Próżna kobieta Diora.




"New Look Diora to dzieło diabła" -taką opinię w czasach Diora wydała Izba Handlowa. Dior zaproponował podkreślające talię gorsety, rozkloszowane spódnice do połowy łydki i dekolty uwydatniające biust. "Te suknie są tak dobrze uzbrojone od spodu, ze niepotrzebna Ci bielizna "-pisała w liście jedna z wielbicielek Diora do swojej przyjaciółki. "New Look - i poszerzasz sobie bioder, ściskasz się w talii , nosisz spódnicę do kostek-CZYSTA ROZKOSZ! Czujesz się romantycznie a ludzie obrzucają Cię  wulgaryzmami, bo z jakiegoś powodu Twój strój wytwarza poczucie podziałów klasowych o wiele bardziej niż sobole." - pisała Nancy Mitford do swojej koleżanki. "Życie wśród komunistów i gospodyń domowych to jedno wielkie pasmo niebezpieczeństw"-kontynuowała pisarka - widząc jakie poruszenie i zniesmaczenie budzą stroje z kolekcji Diora. 

Kobieta Diora miała  być sensualna, piękna, pełna świeżości. Kobieta Diora miała być pełna optymizmu, łechtać kobieca próżności i spełniać potrzebę luksusu. 

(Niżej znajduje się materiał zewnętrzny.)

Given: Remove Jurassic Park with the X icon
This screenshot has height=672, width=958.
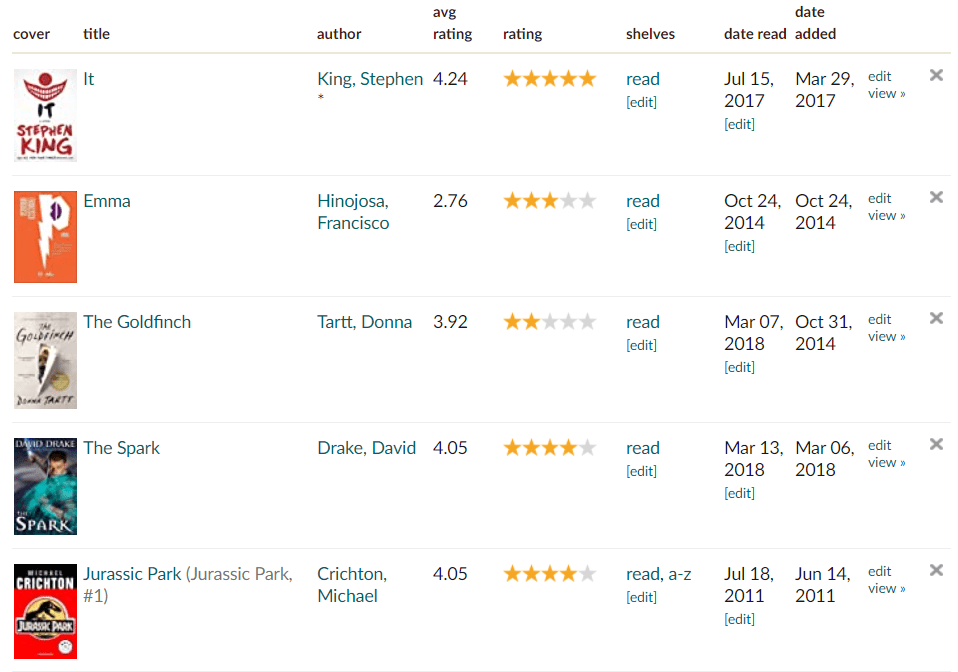Looking at the screenshot, I should coord(936,570).
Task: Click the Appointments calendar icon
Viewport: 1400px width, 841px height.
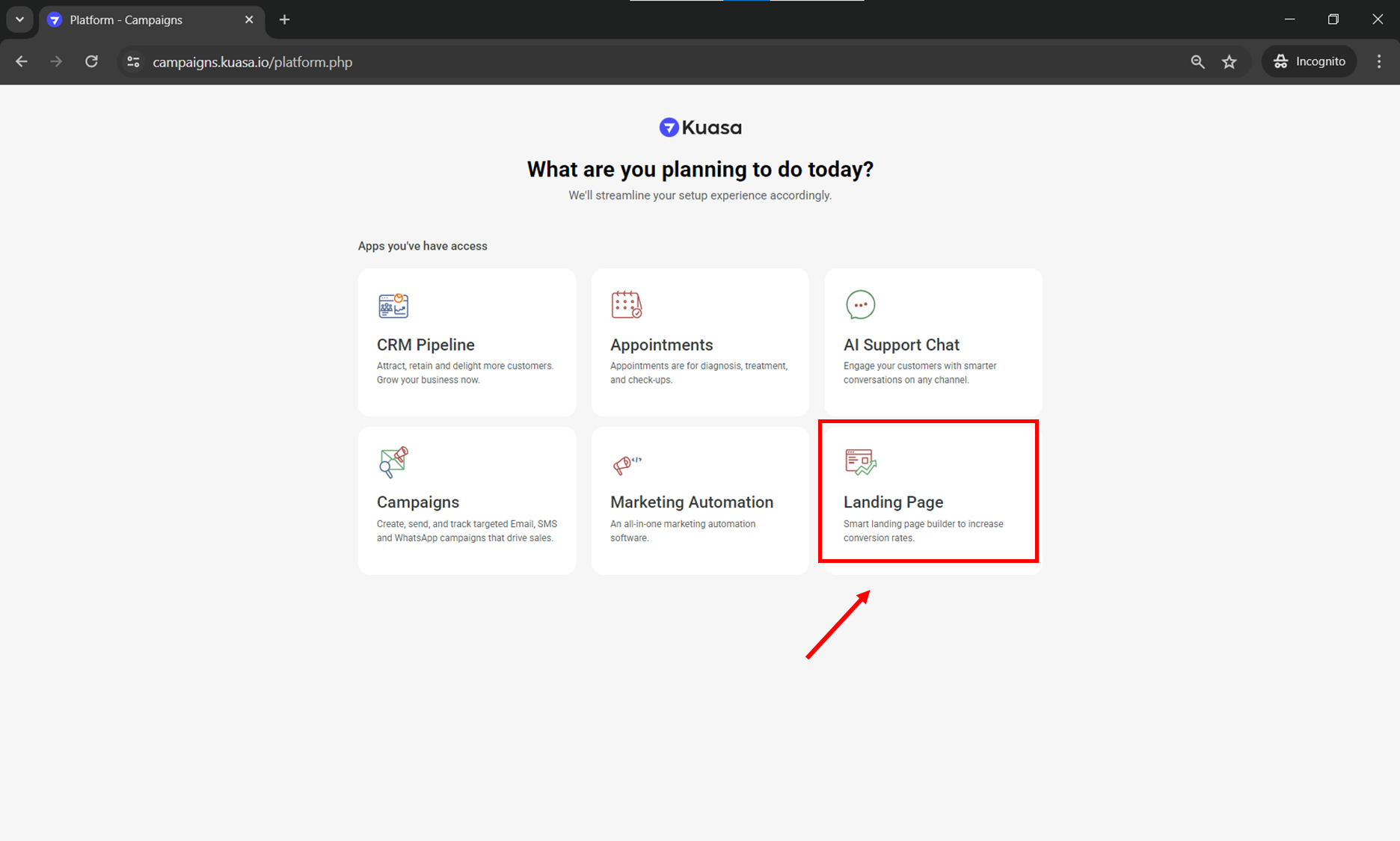Action: coord(626,305)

To moja wersja Diora- spódnica z Wólczanki pod którą idealnie sprawdzają się pończochy nylonowe i pas do pończoch. Nad górą stylizacji, chcę jeszcze popracować ale ta wpisuje się w zasadę Diora-podkreśla i uwydatnia biust. Print- grochy, czyli polka dots - to klasyka, ponadczasowa uwielbiana przez mnie. Od lat 50-tych ubiegłego wieku przeszły różne metamorfozy i wykorzystywane były w rożnych stylach aby za sprawą Francuzek odzyskać pierwotny charakter : czyli elegancje z nutą nonszalancji i romantyzmu.